Eppure ci siamo indebitati fino al collo. Non siamo i soli, ma almeno gli altri ogni tanto qualcosa vincono...
«La crisi riguarda tutti, la vicenda della Superlega lo ha manifestato in tutta la sua nudità. Io lavoro per un calcio più sostenibile, che non vuol dire meno competitivo: significa valorizzare meglio il brand, controllare i costi, patrimonializzare i club, formare i giovani, anziché indebitarsi ogni estate per ottenere subito un risultato sportivo».
Sicuro che la nostra classe dirigente calcistica la capisca?
«Non credo, a me pare che a diversi nostri dirigenti manchi un’educazione finanziaria. Ci sono regole generali che andrebbero conosciute e rispettate, noi invece continuiamo ad ignorarle. Ma se il rapporto tra costo del lavoro e valore della produzione è troppo alto, sei sempre ad un passo dal fallimento. Va avanti così da anni».
Lo scontro sulla Superlega è arrivato alla Corte europea, rischiamo una nuova sentenza Bosman?
«E’ un problema che non fa bene al calcio. Ci sono delle regole da rispettare, e non perché lo dice Ceferin, è che funziona così. Ci sono delle società che vogliono organizzarsi il proprio campionato. Nessuno glielo impedisce, ma lo facciano fuori dal nostro sistema, dai tornei che si riconoscono nella Fifa, nella Uefa e nella Figc».
Ma il calcio italiano può permettersi di perdere la Juventus? Lei sta ancora cercando di suggerire un passo indietro ad Andrea Agnelli?
«Il calcio italiano non deve rinunciare al rispetto delle regole, innanzitutto. Valgono per tutti, anche per la Juventus, innanzitutto per la Juventus che è il club italiano più titolato e con più tifosi».

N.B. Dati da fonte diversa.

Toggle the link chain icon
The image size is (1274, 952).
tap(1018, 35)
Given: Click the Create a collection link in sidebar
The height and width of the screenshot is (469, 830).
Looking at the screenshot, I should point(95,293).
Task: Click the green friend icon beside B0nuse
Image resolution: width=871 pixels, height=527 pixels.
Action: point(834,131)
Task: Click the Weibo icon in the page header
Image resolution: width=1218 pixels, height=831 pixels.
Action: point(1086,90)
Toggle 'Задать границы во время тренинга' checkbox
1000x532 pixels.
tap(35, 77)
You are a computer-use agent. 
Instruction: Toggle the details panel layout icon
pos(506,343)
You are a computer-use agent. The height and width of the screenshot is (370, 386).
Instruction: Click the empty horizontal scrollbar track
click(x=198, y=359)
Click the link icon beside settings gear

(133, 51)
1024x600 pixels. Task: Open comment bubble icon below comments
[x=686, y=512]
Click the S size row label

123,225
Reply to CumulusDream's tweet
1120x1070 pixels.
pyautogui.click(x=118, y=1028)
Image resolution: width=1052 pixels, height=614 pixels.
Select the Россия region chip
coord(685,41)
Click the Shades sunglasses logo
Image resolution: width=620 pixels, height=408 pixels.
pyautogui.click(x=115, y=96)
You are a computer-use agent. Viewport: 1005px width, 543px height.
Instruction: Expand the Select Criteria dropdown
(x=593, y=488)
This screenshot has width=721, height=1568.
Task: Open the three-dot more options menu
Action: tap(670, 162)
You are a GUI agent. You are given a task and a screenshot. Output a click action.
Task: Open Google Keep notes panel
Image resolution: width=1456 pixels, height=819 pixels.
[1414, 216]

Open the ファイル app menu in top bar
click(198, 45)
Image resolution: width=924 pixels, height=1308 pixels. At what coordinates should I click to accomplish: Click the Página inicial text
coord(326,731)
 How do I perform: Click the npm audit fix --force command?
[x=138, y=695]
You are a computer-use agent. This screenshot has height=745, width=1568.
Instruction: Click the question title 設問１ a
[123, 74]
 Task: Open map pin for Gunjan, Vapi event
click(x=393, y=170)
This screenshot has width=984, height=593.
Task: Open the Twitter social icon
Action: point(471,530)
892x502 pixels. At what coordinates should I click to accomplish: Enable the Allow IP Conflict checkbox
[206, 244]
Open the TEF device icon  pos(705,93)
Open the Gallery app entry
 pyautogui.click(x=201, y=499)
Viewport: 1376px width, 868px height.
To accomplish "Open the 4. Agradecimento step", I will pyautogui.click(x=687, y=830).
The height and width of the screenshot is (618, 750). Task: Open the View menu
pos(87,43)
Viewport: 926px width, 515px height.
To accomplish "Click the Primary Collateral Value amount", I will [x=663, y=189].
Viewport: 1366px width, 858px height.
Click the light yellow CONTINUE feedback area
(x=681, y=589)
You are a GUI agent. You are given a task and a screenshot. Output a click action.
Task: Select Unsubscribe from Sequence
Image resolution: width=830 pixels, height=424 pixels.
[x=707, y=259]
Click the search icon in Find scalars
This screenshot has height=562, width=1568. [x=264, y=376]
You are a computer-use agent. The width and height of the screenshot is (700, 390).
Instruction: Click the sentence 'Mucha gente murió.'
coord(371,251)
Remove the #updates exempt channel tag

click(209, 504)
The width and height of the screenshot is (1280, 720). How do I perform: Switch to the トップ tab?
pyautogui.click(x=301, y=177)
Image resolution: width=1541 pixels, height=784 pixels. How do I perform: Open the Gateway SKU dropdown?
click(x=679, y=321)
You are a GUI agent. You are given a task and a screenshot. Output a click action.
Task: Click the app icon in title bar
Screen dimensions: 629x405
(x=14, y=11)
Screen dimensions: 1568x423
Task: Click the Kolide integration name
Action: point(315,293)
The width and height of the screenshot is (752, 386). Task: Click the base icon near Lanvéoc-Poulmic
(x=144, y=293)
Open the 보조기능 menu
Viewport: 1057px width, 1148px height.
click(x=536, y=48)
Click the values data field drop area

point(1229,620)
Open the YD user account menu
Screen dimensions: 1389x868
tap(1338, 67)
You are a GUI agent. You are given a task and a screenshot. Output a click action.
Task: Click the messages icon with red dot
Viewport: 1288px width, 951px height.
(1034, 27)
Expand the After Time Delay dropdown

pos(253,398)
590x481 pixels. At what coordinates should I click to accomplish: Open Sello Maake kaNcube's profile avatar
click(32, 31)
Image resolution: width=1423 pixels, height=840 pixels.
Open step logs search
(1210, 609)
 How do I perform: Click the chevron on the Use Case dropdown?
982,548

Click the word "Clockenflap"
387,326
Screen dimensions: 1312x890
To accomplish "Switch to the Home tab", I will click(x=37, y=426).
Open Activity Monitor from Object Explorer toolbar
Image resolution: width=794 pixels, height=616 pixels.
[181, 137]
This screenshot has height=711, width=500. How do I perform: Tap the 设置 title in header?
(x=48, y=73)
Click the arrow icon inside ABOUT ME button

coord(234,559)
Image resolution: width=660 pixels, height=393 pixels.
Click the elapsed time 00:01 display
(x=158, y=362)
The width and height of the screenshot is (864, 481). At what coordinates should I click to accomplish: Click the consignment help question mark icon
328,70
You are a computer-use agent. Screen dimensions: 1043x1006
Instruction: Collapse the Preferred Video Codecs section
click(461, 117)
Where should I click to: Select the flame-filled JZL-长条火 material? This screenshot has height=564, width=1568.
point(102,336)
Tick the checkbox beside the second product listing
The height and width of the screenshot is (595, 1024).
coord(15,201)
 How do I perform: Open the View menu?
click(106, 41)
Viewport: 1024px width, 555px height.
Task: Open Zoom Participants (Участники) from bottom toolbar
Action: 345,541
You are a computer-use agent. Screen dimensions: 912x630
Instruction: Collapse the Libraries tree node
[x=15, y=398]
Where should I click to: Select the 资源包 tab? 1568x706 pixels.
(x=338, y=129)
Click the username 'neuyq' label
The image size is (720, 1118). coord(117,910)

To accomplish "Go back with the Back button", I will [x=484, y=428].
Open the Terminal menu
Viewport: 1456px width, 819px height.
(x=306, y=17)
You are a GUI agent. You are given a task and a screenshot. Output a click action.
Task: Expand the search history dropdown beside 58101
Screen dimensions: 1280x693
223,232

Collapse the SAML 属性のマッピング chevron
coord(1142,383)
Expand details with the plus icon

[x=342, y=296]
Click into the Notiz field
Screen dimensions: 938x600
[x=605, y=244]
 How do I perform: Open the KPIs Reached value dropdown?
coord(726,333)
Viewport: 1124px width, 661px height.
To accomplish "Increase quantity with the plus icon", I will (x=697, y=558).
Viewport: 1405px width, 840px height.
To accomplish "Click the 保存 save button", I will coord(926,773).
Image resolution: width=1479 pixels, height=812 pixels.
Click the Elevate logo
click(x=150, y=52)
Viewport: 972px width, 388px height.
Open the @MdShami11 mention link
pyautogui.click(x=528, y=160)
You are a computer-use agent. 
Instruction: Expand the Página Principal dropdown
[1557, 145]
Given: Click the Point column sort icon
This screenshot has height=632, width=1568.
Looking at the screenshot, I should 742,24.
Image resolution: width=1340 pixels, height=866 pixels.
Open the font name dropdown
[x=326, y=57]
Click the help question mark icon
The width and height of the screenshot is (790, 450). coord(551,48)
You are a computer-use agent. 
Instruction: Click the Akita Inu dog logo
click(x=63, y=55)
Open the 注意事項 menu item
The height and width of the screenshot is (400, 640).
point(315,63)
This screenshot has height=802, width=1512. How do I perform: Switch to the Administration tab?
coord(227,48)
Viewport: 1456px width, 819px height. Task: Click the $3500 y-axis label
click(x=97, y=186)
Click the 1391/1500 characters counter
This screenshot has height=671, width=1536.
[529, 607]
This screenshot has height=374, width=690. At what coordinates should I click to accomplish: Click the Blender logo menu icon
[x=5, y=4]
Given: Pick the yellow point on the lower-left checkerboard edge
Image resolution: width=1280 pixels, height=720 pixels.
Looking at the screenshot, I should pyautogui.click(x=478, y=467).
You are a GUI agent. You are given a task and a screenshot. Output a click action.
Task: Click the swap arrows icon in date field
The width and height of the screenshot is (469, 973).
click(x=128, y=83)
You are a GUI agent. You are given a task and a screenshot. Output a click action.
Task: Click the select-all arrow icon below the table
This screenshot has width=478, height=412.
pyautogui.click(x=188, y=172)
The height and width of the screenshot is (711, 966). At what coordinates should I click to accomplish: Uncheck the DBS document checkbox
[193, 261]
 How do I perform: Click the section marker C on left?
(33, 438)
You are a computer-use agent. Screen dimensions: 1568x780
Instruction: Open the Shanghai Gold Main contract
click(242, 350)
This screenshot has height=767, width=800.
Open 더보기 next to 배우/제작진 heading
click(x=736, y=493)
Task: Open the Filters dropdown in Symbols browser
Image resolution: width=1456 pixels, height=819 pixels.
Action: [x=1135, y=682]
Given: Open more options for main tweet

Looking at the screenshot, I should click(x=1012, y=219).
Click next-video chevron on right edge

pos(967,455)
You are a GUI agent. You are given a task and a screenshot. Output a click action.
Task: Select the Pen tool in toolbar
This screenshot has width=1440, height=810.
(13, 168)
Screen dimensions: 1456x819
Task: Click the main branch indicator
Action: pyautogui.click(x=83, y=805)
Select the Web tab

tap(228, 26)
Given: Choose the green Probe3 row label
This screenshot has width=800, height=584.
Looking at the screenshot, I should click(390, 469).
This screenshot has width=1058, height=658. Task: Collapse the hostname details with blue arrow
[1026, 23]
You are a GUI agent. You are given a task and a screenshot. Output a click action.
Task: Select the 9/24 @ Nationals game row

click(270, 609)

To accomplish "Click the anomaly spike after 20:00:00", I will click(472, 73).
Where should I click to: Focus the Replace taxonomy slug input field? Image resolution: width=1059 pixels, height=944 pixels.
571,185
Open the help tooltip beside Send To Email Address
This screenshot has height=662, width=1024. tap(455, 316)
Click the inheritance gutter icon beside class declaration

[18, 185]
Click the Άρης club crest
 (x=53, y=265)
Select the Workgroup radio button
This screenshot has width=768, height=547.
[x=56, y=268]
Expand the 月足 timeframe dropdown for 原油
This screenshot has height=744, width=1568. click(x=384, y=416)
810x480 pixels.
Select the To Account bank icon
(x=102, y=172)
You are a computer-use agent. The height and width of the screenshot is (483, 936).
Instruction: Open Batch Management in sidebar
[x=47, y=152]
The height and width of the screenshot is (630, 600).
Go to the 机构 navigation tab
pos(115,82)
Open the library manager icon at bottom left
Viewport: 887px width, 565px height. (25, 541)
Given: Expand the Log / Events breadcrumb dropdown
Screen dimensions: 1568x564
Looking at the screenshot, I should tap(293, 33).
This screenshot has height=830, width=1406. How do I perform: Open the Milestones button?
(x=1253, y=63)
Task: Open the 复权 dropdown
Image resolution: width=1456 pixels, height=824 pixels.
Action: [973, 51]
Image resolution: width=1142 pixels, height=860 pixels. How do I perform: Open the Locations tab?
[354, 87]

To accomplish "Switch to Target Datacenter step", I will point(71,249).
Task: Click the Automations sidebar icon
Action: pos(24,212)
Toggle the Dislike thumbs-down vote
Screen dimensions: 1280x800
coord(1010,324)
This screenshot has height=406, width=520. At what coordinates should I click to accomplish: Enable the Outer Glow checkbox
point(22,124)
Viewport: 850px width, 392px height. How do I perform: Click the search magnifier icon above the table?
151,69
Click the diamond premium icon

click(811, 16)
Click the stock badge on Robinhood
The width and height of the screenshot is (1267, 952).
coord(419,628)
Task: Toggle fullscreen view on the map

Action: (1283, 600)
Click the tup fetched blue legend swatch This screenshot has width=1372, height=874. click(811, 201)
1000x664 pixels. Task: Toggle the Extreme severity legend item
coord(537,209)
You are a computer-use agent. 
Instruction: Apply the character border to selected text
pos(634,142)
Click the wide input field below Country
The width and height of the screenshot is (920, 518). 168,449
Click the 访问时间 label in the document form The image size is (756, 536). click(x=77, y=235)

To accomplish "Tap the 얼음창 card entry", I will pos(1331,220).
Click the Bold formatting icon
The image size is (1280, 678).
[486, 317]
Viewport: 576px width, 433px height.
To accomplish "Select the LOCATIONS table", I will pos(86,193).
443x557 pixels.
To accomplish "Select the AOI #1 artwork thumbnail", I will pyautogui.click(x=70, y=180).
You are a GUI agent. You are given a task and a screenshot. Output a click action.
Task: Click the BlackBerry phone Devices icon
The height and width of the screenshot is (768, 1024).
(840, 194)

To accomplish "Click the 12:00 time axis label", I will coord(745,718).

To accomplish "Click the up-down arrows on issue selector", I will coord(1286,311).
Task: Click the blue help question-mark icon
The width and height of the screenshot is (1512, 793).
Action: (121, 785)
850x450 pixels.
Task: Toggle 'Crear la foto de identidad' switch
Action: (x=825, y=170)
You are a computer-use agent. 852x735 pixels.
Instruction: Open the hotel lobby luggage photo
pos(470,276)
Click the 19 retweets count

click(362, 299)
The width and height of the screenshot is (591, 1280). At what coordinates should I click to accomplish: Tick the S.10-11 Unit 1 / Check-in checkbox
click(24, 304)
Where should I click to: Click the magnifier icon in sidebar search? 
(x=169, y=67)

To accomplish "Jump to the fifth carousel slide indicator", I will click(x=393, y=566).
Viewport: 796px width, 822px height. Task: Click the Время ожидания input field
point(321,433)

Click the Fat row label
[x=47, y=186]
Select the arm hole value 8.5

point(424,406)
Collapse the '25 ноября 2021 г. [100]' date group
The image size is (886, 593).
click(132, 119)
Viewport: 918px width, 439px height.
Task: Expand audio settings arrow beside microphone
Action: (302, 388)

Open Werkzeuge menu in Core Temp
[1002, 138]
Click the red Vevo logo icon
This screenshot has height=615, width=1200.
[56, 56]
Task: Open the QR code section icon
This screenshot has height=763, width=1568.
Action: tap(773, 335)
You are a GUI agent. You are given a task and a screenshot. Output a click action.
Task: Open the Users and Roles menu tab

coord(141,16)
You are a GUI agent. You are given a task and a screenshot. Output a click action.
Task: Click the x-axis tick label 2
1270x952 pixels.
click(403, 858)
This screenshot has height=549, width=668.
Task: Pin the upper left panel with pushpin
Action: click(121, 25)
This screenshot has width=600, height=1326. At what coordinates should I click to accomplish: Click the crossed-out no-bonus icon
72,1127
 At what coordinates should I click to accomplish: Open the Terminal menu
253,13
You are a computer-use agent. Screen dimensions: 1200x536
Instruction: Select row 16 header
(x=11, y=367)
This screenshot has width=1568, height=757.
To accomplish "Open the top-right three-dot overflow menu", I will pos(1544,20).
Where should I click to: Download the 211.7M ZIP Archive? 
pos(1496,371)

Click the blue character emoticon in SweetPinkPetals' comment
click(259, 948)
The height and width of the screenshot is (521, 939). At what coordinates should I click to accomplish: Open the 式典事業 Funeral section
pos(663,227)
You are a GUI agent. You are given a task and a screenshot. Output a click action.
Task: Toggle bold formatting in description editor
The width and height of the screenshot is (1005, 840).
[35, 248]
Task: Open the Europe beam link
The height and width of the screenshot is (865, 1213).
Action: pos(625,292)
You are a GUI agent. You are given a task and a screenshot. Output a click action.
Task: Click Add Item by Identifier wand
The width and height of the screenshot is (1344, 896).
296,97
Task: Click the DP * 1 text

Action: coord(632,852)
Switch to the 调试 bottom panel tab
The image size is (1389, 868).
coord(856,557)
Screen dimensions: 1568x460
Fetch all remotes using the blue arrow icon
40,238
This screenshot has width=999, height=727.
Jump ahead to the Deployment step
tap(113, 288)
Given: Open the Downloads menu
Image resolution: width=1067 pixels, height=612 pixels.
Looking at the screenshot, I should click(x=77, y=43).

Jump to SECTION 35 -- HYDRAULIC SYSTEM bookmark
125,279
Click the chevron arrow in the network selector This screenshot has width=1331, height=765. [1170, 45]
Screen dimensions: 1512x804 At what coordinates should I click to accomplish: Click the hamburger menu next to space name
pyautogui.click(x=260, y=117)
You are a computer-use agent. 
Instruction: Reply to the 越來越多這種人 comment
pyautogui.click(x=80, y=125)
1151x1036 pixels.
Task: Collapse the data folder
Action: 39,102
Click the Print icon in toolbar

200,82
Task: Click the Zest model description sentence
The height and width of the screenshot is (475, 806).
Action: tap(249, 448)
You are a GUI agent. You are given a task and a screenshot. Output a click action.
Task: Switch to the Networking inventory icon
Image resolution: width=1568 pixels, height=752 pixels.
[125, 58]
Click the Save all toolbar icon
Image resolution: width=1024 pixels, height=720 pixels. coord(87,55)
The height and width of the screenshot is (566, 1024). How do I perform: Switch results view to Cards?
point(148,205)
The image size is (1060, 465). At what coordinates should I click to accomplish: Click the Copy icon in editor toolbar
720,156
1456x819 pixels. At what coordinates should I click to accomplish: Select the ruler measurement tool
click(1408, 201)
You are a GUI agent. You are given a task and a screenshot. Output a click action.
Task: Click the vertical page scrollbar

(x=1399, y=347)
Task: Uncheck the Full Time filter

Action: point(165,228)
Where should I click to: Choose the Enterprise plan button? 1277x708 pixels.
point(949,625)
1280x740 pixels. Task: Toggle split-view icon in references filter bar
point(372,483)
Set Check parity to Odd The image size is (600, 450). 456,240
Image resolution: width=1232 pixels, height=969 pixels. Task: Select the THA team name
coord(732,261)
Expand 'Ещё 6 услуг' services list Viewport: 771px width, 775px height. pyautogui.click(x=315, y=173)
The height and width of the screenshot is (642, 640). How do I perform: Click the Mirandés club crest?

E’ stata una stagione piena di episodi desolanti, dalla guerra dei tamponi alle invasioni di campo delle Asl, alle partite disertate e recuperate a giochi praticamente fatti: un’altra mazzata alla credibilità del calcio italiano?
«Innegabile, ma ci stiamo impegnando per restituirgliene un po’. Purtroppo anche il calcio è fatto di uomini e non sempre gli uomini sono all’altezza delle aspettative. Le debolezze di alcuni protagonisti del nostro mondo generano contraddizioni da eliminare il prima possibile».
Lotito genera contraddizioni?
«Non amo personalizzare. A Lotito riconosco l’impegno attivo nel mondo del calcio e la sua scaltrezza». 
Che accade con la Salernitana?
«Lo dico chiaro e tondo: la cessione della Salernitana dovrà avvenire nel rispetto delle regole, senza strane interpretazioni delle norme. Chi vuole bene alla Salernitana sa di cosa parliamo».
La stagione arbitrale è una delle cose desolanti, eppure sembra che il livello tecnico dei nostri arbitri non sia in cima ai pensieri della nuova Aia...
«E invece dovrebbe esserlo, insieme alla doverosa attenzione e vigilanza, anche da parte della Figc, su certe storture del passato. Dobbiamo tornare ad essere la miglior scuola arbitrale del mondo».
Con Malagò i rapporti sono migliorati. Ricordiamo le battaglie di un anno fa sulla ripartenza del campionato. Ora lei ha riportato il calcio nella Giunta del Coni...
«Un anno fa erano tutti contro di me (sorride).

Con Giovanni il confronto non è mai mancato, le differenti visioni non hanno mai inciso sui rapporti personali. Se non fossimo ripartiti, saremmo morti. È stato un bene per tutti, ora me lo riconoscono in tanti».